Course Descriptions

Analytical Methods in Biology (694:230)

This course may also be used to fulfill the elective requirements of the Biological Sciences major.


Offered:  Spring  T/H4 (Tues/Thurs 1:40 - 3:00 PM) Nelson Hall A237

Credits:  3

Prerequisites:  General Biology (01:119:116)  and  Calculus I (01:640:135 or 01:640:151)

If the twentieth century was the century of physics, the twenty-first is likely to be the century of biology. We have begun to tease apart the blueprint of life using sequencing technologies, allowing us to study how DNA, RNA and proteins regulate body tissues and functions across all three domains of life. Exciting discoveries are being made by applying data mining methods (popularly called “deep learning”) on large genetic and genomic datasets. Such studies have opened  up novel fields of research for biologists, clinicians, physicists, computer scientists, mathematicians, chemists and engineers, allowing them to collaborate and make new and exciting discoveries. This course is intended for students who are interested in learning the techniques necessary to work in these emerging areas of research. The goal is to introduce the students to the ideas in the field and provide them with the methods and tools that they need to analyze both experimental (small) and high throughput (big) data. 
   
We will use Matlab as a computational tool. Students should download and install Matlab from the following website: https://software.rutgers.edu/, using your NetID and password. Once you log in, type “Matlab” into the search tab at the top right to get to the software link. You may need to create a MathWorks account to get access. 

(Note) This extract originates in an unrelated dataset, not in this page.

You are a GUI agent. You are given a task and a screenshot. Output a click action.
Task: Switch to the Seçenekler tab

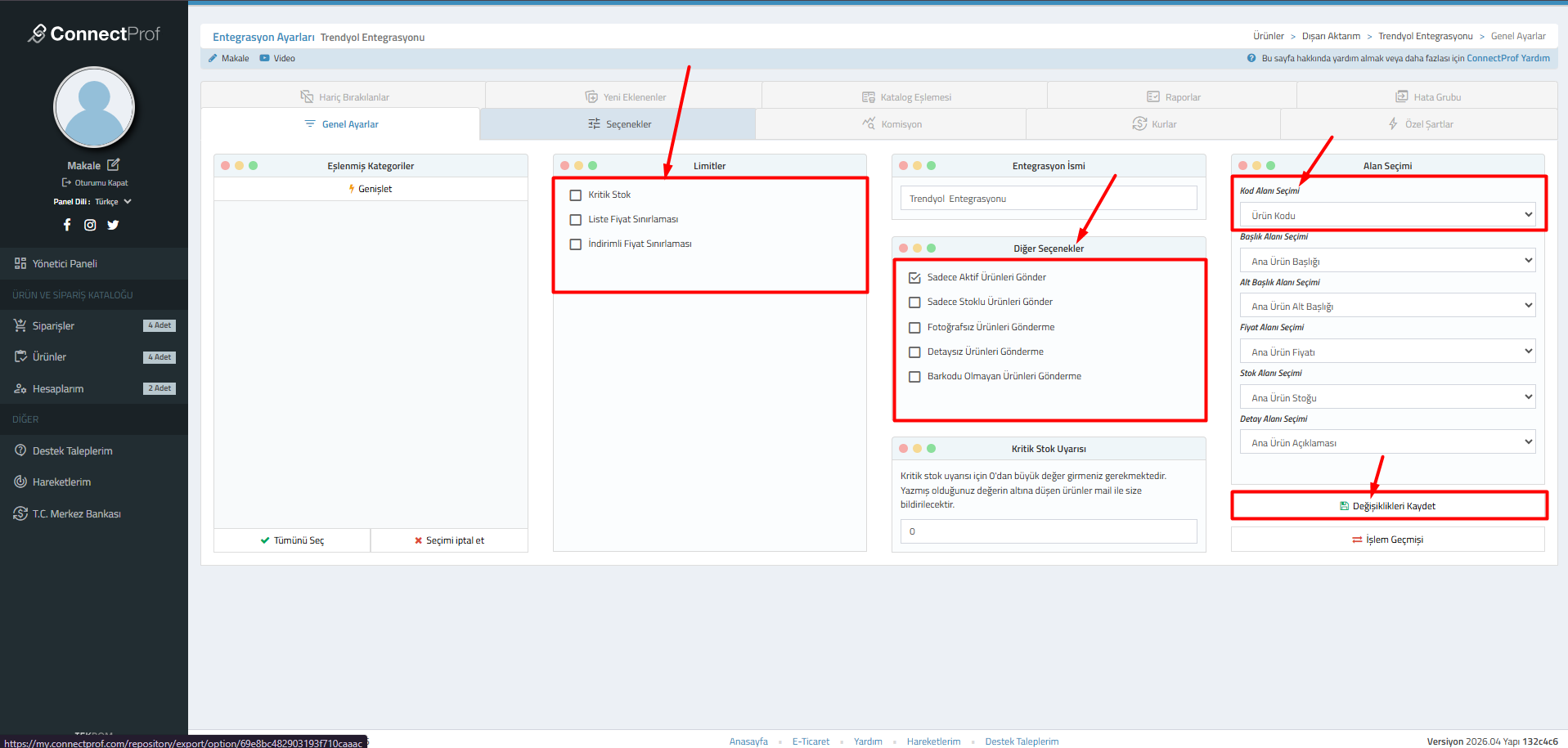[x=619, y=124]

Summary of Course: The class will begin by teaching the students some of the mathematical methods used in biology for the analysis of experimental data The topics covered will include Probability Theory, the Theory of Distributions and Moments, the Central Limit Theorem, Linear and non-Linear Regression, Parametric and Non-Parametric Tests of Significance and Analysis of Variance (ANOVA).

After this, we will go over some basic biology background and then study the mathematical underpinnings of the modern theory of Genetics, which is necessary to make sense of high throughput sequencing data. This will include a study of Mutations and Drift, Hardy Weinberg Theory, and the mathematical theory of Recombination and Selection in the evolution of organisms.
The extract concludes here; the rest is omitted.